━━━ Supplied records ━━━

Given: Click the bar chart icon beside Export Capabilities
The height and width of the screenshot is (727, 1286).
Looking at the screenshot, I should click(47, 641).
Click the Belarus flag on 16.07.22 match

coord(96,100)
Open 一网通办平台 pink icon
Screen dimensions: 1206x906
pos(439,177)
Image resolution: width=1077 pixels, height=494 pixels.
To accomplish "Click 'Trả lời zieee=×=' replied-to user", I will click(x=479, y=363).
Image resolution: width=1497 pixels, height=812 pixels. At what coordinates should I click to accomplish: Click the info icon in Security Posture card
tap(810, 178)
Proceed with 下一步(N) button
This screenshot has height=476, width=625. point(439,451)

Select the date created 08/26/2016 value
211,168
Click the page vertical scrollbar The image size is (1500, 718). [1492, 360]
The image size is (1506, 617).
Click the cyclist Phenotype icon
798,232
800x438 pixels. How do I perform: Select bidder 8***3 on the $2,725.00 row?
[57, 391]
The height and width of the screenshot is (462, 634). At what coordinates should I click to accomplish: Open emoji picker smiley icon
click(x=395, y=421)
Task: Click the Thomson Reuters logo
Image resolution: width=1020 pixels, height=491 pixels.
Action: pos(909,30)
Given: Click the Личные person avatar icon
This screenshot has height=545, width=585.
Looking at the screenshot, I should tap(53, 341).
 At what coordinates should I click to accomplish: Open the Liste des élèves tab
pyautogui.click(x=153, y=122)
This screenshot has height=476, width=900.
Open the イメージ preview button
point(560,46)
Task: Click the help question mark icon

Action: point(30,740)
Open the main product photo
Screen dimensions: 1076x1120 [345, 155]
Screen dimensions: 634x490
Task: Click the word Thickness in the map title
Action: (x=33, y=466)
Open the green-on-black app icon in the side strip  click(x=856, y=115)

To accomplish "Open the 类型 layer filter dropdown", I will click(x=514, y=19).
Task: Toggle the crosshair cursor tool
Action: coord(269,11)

━━━

» Work item
Only the lines from the one containing "800x438 pixels. How" through the end of the records above belong in the output, each exactly as it stands, both ends included.

» Solved problem
800x438 pixels. How do I perform: Select bidder 8***3 on the $2,725.00 row?
[57, 391]
The height and width of the screenshot is (462, 634). At what coordinates should I click to accomplish: Open emoji picker smiley icon
click(x=395, y=421)
Task: Click the Thomson Reuters logo
Image resolution: width=1020 pixels, height=491 pixels.
Action: pos(909,30)
Given: Click the Личные person avatar icon
This screenshot has height=545, width=585.
Looking at the screenshot, I should tap(53, 341).
 At what coordinates should I click to accomplish: Open the Liste des élèves tab
pyautogui.click(x=153, y=122)
This screenshot has height=476, width=900.
Open the イメージ preview button
point(560,46)
Task: Click the help question mark icon

Action: point(30,740)
Open the main product photo
Screen dimensions: 1076x1120 [345, 155]
Screen dimensions: 634x490
Task: Click the word Thickness in the map title
Action: (x=33, y=466)
Open the green-on-black app icon in the side strip  click(x=856, y=115)

To accomplish "Open the 类型 layer filter dropdown", I will click(x=514, y=19).
Task: Toggle the crosshair cursor tool
Action: coord(269,11)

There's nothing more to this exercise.